Sadly most Oregonians, even the right-wing will likely gobble this up and never doubt it for a second. Then for the rest of time, this total farce of a “study” becomes “fact” and then those of us who dissent from its erroneous findings will be labeled with an epithet to denounce our viewpoints.

It’s incredibly telling that they announce other “climate change” effects on land regarding wildfires, as if the forest 200 miles inland and the intertidal zone have the exact same ecological “rules” as each other. Thus meaning “climate change” always effects both, no matter what.

You can spot the liars by merely asking a hard question. When the response is not information but rather anger, you’ve got a liar on your hands.

Ask OSU what variables they controlled for. The answer will be not the information you request but rather vitriol, slander, accusations, straw man attacks, obfuscations, and blatant lies.

This “science” is not questionable, it’s Gospel, and so it’s just an opinion. These people want there to be climate effects on the coast, so that’s what they “found.”

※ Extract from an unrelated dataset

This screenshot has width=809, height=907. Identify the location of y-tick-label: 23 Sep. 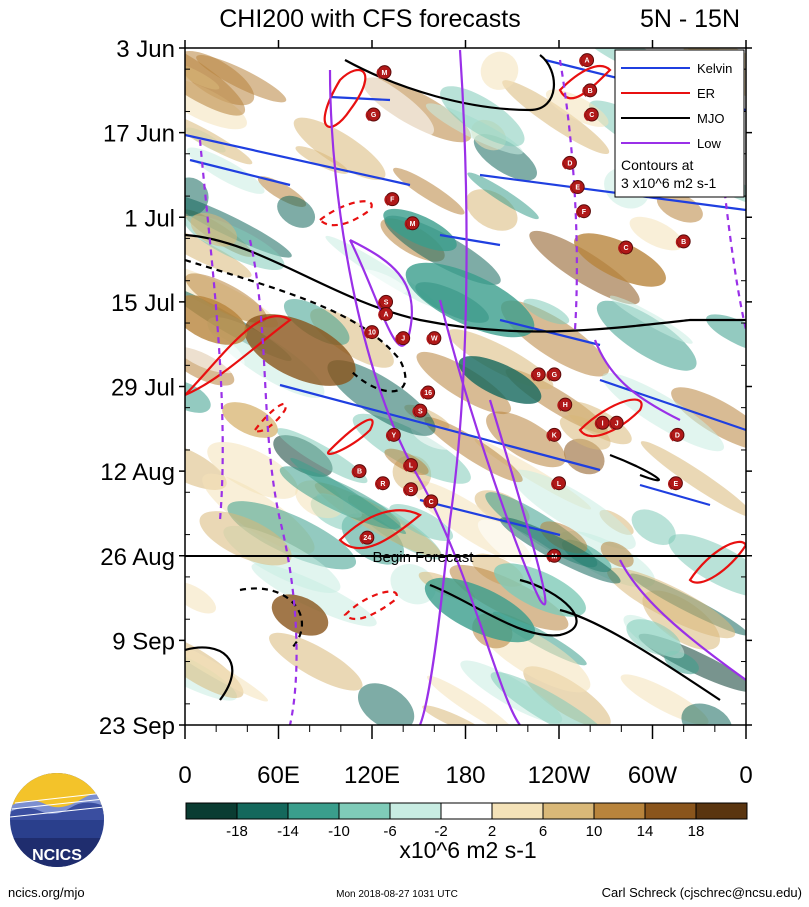
(137, 726).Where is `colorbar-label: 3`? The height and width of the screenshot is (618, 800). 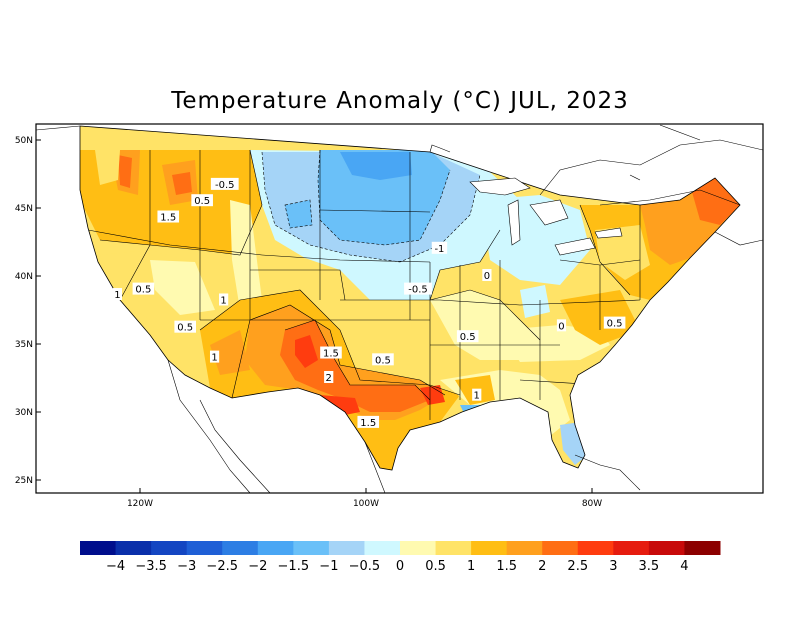
colorbar-label: 3 is located at coordinates (613, 566).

Please write to these people and explain how poorly they did this study. Please.

January 11, 2022 9:33 am

subtly destabilized by the pressures of climate change despite giving an appearance of stress resistance”
Meaning we can’t see that there is a change and we can’t prove there is but we know it is there.

Reply to  PaulID
January 11, 2022 12:54 pm

We cannot find proof of stress but we know it must be there, so it is there, just hidden. Sneaky bugger that Gaia

January 11, 2022 12:53 pm

According to data there has been no increase in temps in the continental usa over the long term, so whatever stuff they choose to make up about the rest of the world with poor temperature records, there does not appear to be an issue in the US of A?

Geoffrey Williams
January 11, 2022 12:56 pm

Oregon State University says ecosystems destabilized by climate change.
Who says ‘ecosystems’ should be stable ?
Sounds like more trash if you ask me . .

Jim Clarke
January 11, 2022 5:01 pm

This article reminds me of just how much I miss actual science!

Steve Oregon
January 11, 2022 7:40 pm

For those who missed it below, Menge is Jane Lubchenco’s husband.
That’s highly germane. Among other things.

January 11, 2022 8:04 pm

BULLOCKS!!! The simple explanation is that whatever steps they did to obliterate visible life int he plots each year was having a cumulative negative impact on the ability of life to return. How can they be so obtuse?